И тем не менее тихо и темно.

Пусть себе спит…

Но Лелде не спит, она не может заснуть: подушка горячая, как грелка, но только не ровная, резиново-гладкая, а холщовая, волосяная, шерстистая, словно в наволочке из меха или грубой махровой ткани, которая колет лицо. И лицо горит, пылает огнем, и подушку все время надо перевертывать - прохладной стороной кверху, перевертывать снова и снова, и минуту спустя опять и опять, ведь… Она как каравай хлеба, овальная, твердая и шершавая, с растресканной коркой, корявой и колкой, как спекшаяся глина… Подушка полна гороха и гальки, выпирающих сквозь наволочку маленьких кругляшей, которые при малейшем движении хрустят и скрипят, и голова в них уходит глубоко, так что ее не поднять, не оторвать, так что не встать, хотя встать надо - встать и пойти, потому что очень хочется пить, нестерпимо, а вода на кухне, в двадцати шагах, всего двадцати шагах длиною в вечность. А дом полон хождения и шумов, везде стучат, скрипят, тарахтят, хлопают дверями… Кто там ходит? Кому там что нужно? Кто там никак не угомонится?
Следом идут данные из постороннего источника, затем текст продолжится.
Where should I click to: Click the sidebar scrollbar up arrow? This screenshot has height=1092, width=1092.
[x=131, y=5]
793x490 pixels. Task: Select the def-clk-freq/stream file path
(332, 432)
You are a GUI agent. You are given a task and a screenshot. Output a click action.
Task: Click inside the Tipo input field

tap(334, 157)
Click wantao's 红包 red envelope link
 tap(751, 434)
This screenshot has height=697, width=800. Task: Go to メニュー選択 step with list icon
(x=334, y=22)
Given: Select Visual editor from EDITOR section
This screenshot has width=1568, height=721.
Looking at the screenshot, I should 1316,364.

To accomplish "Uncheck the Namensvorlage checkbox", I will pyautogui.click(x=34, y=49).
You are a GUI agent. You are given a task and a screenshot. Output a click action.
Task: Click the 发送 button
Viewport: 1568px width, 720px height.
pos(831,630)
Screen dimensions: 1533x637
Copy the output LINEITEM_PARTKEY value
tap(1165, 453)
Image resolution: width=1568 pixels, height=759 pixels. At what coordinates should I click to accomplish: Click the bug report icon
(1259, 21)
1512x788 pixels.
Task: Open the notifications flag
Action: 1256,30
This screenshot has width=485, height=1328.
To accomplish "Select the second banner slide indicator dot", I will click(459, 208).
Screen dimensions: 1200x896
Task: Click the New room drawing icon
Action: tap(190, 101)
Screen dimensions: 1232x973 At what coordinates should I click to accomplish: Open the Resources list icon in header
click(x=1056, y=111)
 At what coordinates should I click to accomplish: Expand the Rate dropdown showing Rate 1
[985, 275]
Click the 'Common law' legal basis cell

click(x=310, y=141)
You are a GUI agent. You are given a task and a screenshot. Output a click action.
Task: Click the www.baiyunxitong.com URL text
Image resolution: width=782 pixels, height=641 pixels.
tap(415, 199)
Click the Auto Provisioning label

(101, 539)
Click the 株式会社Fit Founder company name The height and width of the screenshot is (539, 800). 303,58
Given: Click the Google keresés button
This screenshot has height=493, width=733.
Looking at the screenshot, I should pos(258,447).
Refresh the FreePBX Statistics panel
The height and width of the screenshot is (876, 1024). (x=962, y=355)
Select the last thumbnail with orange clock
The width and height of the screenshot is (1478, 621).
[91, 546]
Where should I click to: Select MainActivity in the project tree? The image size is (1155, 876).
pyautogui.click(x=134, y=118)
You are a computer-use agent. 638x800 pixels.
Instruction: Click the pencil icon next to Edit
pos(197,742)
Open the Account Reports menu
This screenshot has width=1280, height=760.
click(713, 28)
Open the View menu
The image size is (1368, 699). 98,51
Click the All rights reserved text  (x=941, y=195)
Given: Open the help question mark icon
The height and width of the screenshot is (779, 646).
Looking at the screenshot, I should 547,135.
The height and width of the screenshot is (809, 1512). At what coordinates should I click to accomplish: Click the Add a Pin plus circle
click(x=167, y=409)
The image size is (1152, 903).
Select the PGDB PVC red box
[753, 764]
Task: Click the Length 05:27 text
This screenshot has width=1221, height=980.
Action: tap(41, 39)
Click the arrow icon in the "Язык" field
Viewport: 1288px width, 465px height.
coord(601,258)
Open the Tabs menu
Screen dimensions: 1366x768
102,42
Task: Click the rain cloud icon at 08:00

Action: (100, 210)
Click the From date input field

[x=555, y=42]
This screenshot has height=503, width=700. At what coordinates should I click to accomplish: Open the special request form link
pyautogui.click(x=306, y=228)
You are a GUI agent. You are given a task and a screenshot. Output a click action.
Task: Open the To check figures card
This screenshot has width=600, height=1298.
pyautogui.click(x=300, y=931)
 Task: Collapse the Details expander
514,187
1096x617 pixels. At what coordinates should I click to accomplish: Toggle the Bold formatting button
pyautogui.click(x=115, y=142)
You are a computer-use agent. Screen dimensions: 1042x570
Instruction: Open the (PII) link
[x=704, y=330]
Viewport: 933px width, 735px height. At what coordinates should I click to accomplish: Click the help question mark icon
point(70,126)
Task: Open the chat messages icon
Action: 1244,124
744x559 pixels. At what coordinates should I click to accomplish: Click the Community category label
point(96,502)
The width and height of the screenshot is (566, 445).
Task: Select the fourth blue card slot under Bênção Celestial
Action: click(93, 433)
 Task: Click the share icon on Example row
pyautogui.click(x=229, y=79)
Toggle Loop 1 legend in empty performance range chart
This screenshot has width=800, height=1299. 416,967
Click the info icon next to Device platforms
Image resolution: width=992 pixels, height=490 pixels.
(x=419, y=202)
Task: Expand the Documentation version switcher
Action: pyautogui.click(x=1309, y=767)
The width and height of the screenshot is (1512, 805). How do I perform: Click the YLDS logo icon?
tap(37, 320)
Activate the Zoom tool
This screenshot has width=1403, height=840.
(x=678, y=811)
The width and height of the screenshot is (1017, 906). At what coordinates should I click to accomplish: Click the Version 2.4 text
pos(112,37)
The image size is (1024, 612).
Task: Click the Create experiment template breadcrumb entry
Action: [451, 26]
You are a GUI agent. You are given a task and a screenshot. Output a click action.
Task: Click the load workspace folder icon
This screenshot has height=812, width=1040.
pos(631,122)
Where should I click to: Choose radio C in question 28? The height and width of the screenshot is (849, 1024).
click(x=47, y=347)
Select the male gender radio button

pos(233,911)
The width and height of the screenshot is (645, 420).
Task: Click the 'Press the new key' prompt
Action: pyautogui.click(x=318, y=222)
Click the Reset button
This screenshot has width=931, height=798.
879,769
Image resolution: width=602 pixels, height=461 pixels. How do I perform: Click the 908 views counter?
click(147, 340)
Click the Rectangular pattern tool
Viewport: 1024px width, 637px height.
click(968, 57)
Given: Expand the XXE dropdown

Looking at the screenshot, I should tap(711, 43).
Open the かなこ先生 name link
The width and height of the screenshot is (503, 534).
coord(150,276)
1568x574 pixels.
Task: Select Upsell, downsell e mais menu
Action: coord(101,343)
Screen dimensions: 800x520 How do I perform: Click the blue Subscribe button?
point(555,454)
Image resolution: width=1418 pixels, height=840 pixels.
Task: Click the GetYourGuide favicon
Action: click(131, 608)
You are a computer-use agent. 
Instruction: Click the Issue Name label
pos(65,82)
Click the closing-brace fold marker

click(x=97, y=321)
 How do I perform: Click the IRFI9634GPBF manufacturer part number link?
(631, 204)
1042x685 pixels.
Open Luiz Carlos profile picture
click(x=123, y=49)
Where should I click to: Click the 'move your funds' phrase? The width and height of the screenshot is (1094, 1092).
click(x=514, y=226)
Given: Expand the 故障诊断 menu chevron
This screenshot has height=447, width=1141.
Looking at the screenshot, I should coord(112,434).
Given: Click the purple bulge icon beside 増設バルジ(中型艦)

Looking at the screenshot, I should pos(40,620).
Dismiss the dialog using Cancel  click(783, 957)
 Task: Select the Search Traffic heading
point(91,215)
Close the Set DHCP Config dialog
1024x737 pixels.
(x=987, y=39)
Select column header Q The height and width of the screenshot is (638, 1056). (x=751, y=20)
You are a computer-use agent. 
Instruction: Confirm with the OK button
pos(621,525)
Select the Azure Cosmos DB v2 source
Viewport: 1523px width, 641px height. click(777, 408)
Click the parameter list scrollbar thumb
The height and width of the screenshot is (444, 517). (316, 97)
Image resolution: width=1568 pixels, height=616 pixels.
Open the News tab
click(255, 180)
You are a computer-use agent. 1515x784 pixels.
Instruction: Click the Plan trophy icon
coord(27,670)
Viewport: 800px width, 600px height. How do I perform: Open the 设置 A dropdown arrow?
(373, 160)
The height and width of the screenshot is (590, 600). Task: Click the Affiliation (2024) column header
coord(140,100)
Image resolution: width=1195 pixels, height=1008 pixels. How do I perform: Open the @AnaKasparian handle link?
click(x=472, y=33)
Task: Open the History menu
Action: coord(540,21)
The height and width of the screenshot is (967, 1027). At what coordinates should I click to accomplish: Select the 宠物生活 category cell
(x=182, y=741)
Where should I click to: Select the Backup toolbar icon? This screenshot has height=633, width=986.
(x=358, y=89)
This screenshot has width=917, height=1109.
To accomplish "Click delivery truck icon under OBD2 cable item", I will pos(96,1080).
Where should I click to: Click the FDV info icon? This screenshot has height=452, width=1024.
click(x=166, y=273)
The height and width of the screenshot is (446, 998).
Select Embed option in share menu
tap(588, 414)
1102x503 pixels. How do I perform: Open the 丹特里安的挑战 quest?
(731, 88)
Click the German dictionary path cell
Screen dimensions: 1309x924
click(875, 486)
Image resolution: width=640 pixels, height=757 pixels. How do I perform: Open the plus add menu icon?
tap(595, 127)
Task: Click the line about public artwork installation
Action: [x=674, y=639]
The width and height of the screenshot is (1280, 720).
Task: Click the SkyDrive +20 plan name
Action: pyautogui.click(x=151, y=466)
Зачем так жутко натопили? Во рту сухо, язык липнет к нёбу, и нёбо какое-то не такое, громадное - как свод, как грот в скале, где каждый звук отдается басом, а кашель гулкий как лай: гав-гав… И так это странно, что смех берет. И смех тоже отдается так: гав-гав-гав, отражается от круто изогнутых стен большого свода, как многоголосый собачий лай, как тявканье бегущих собак. Они мчатся сюда, большие и малые. Со стоячими и висячими ушами и вовсе без ушей. Хвостатые и бесхвостые. Голые как люди и заросшие шерстью наподобие ягнят. Черные и белые. Серые и пестрые. Рысят и скачут. Бегут и мчатся сюда с несметной стаей своих щенят, нюхая воздух на ходу мокрыми носами, которых целая уйма, такая масса, что они снуют и летают в воздухе как жуки, как мотыльки. Туче собак нет ни конца ни края. До самого горизонта - сплошная волнистая масса движущихся спин, и катится она прямо сюда. Тысячи, миллионы лап, вдавливаясь в почву своими выступами и выемками, вспарывают ее, взбаламучивают, как водную гладь. Вся земля начинает волнами ходить и раскачиваться как море, дыбиться и метаться как конь, норовящий скинуть седока, и боязно сорваться и улететь кто его знает куда, и надо держаться - держаться, чтобы…

Она падает - и просыпается.

"Что это со мной? - тупо думает она. - Заболела?"

Так уже было однажды в детстве. Засыпая, она летала над самой собой, и это было так странно, так волнующе, когда она, как с парашютом, летала сама над собой, глядя на себя сверху, и в то же время очень, очень мучительно, трудно и жутко. Потом появилась сыпь, да столько, что кожа стала пестрой, как ситец в красную точку, но мало-помалу все пришло в норму.